(Collected data entries)
● ● ● ● ● ● ●
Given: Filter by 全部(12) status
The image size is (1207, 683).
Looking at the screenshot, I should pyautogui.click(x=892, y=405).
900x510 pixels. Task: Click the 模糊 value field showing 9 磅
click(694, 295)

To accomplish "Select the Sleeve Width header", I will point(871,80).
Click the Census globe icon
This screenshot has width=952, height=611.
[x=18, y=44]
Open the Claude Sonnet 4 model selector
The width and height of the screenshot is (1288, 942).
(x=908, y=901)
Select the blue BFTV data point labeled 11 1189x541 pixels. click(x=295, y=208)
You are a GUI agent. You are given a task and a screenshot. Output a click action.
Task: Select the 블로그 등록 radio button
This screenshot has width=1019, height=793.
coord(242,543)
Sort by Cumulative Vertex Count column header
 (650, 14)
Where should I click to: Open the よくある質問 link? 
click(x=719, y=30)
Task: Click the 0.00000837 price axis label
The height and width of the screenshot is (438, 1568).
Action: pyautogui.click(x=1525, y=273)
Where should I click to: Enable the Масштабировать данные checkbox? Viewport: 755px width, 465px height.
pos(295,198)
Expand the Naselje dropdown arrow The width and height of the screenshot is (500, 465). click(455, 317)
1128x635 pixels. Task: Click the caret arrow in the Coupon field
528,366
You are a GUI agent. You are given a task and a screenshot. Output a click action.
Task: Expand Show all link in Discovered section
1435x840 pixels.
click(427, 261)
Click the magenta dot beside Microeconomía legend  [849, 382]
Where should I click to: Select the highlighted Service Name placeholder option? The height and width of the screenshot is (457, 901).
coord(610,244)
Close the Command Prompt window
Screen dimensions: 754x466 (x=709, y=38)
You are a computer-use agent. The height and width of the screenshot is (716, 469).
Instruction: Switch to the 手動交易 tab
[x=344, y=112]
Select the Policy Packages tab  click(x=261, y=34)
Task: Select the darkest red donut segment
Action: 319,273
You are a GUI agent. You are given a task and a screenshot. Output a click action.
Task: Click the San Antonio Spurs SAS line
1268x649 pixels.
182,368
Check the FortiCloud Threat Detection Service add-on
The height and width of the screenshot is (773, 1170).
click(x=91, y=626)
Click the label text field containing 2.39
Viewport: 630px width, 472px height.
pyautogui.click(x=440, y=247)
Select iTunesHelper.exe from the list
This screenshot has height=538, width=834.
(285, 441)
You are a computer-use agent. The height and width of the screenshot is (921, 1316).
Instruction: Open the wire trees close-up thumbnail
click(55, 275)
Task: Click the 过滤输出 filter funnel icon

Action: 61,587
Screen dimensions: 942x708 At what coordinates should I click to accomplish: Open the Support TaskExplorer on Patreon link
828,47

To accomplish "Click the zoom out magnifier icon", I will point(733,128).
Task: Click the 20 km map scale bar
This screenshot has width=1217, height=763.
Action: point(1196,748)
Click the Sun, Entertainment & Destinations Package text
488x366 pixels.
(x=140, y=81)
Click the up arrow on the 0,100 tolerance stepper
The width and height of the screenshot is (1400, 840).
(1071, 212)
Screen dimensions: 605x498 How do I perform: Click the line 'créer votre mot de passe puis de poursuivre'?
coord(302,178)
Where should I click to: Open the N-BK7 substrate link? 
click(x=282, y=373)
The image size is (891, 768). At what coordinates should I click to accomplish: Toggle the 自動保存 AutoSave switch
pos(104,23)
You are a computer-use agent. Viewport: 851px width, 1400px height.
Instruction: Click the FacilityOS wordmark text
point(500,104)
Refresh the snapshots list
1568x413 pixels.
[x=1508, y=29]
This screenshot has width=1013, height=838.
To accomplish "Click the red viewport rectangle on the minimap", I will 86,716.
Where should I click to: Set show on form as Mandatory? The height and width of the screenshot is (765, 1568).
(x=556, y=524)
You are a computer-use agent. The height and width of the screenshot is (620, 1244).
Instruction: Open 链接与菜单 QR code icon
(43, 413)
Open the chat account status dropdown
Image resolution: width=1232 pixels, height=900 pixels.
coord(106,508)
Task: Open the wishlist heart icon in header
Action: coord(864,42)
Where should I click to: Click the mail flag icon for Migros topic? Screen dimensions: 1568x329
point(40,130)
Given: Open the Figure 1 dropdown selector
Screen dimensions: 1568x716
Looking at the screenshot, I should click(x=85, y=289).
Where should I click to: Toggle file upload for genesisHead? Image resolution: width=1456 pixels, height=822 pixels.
● ● ● ● ● ● ●
• **Aim of the exercise**
Top to bottom, transcribe every line above exactly.

• **Solution below**
Given: Filter by 全部(12) status
The image size is (1207, 683).
Looking at the screenshot, I should pyautogui.click(x=892, y=405).
900x510 pixels. Task: Click the 模糊 value field showing 9 磅
click(694, 295)

To accomplish "Select the Sleeve Width header", I will point(871,80).
Click the Census globe icon
This screenshot has width=952, height=611.
[x=18, y=44]
Open the Claude Sonnet 4 model selector
The width and height of the screenshot is (1288, 942).
(x=908, y=901)
Select the blue BFTV data point labeled 11 1189x541 pixels. click(x=295, y=208)
You are a GUI agent. You are given a task and a screenshot. Output a click action.
Task: Select the 블로그 등록 radio button
This screenshot has width=1019, height=793.
coord(242,543)
Sort by Cumulative Vertex Count column header
 (650, 14)
Where should I click to: Open the よくある質問 link? 
click(x=719, y=30)
Task: Click the 0.00000837 price axis label
The height and width of the screenshot is (438, 1568).
Action: pyautogui.click(x=1525, y=273)
Where should I click to: Enable the Масштабировать данные checkbox? Viewport: 755px width, 465px height.
pos(295,198)
Expand the Naselje dropdown arrow The width and height of the screenshot is (500, 465). click(455, 317)
1128x635 pixels. Task: Click the caret arrow in the Coupon field
528,366
You are a GUI agent. You are given a task and a screenshot. Output a click action.
Task: Expand Show all link in Discovered section
1435x840 pixels.
click(427, 261)
Click the magenta dot beside Microeconomía legend  [849, 382]
Where should I click to: Select the highlighted Service Name placeholder option? The height and width of the screenshot is (457, 901).
coord(610,244)
Close the Command Prompt window
Screen dimensions: 754x466 (x=709, y=38)
You are a computer-use agent. The height and width of the screenshot is (716, 469).
Instruction: Switch to the 手動交易 tab
[x=344, y=112]
Select the Policy Packages tab  click(x=261, y=34)
Task: Select the darkest red donut segment
Action: 319,273
You are a GUI agent. You are given a task and a screenshot. Output a click action.
Task: Click the San Antonio Spurs SAS line
1268x649 pixels.
182,368
Check the FortiCloud Threat Detection Service add-on
The height and width of the screenshot is (773, 1170).
click(x=91, y=626)
Click the label text field containing 2.39
Viewport: 630px width, 472px height.
pyautogui.click(x=440, y=247)
Select iTunesHelper.exe from the list
This screenshot has height=538, width=834.
(285, 441)
You are a computer-use agent. The height and width of the screenshot is (921, 1316).
Instruction: Open the wire trees close-up thumbnail
click(55, 275)
Task: Click the 过滤输出 filter funnel icon

Action: 61,587
Screen dimensions: 942x708 At what coordinates should I click to accomplish: Open the Support TaskExplorer on Patreon link
828,47

To accomplish "Click the zoom out magnifier icon", I will point(733,128).
Task: Click the 20 km map scale bar
This screenshot has width=1217, height=763.
Action: point(1196,748)
Click the Sun, Entertainment & Destinations Package text
488x366 pixels.
(x=140, y=81)
Click the up arrow on the 0,100 tolerance stepper
The width and height of the screenshot is (1400, 840).
(1071, 212)
Screen dimensions: 605x498 How do I perform: Click the line 'créer votre mot de passe puis de poursuivre'?
coord(302,178)
Where should I click to: Open the N-BK7 substrate link? 
click(x=282, y=373)
The image size is (891, 768). At what coordinates should I click to accomplish: Toggle the 自動保存 AutoSave switch
pos(104,23)
You are a computer-use agent. Viewport: 851px width, 1400px height.
Instruction: Click the FacilityOS wordmark text
point(500,104)
Refresh the snapshots list
1568x413 pixels.
[x=1508, y=29]
This screenshot has width=1013, height=838.
To accomplish "Click the red viewport rectangle on the minimap", I will 86,716.
Where should I click to: Set show on form as Mandatory? The height and width of the screenshot is (765, 1568).
(x=556, y=524)
You are a computer-use agent. The height and width of the screenshot is (620, 1244).
Instruction: Open 链接与菜单 QR code icon
(43, 413)
Open the chat account status dropdown
Image resolution: width=1232 pixels, height=900 pixels.
coord(106,508)
Task: Open the wishlist heart icon in header
Action: coord(864,42)
Where should I click to: Click the mail flag icon for Migros topic? Screen dimensions: 1568x329
point(40,130)
Given: Open the Figure 1 dropdown selector
Screen dimensions: 1568x716
Looking at the screenshot, I should click(x=85, y=289).
Where should I click to: Toggle file upload for genesisHead? Image resolution: width=1456 pixels, height=822 pixels.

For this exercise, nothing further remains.